Authenticity and Credibility

Photo by by Stuart Miles on

Photo by by Stuart Miles on

We’ve talked a lot on this blog about bringing in readers from search results and from building your reputation with referral partners. But the problem with reputation is it is a double edged sword. More than quantity, the quality of your content is what will push people to pick up the phone, or not.

Initially, this gets back to choosing your topic. You need to choose a content area that is broad enough to give you lots of ideas to write about, but narrow enough to keep subscribers’ attention. More importantly, you need to write from what you know. If you have never handled a class action lawsuit, then a post on the intricacies of class certification may not be the best idea.

Instead, try to focus your blog on the types of law you are familiar with, or at least the areas you’ve read the most about. Your practice history and the research you have done over the years will give you an air of authenticity. You will be able to draw connections between topics that a layperson or newer lawyer might have missed. This will help your readers to trust you as an authority on the topic.

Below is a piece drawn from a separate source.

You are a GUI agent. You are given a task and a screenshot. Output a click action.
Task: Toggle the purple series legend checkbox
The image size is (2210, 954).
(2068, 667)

Second, always check your sources. Whenever possible, go back to the statute or court opinion itself. If you can’t do that, rely on reputable news sources rather than opinion articles. Avoid writing articles based on articles that are based on articles. Instead, dig down to the source. By linking directly to primary sources you give your blog credibility. Your readers will know they can rely on what you’ve said, and that your blog is free from unnecessary layers of bias and interpretation.

Your blog is one way you can educate potential clients and referral partners about your expertise in the field. By writing about what you know and relying on primary sources, you can give yourself and your posts more authenticity and credibility in the eyes of your readers.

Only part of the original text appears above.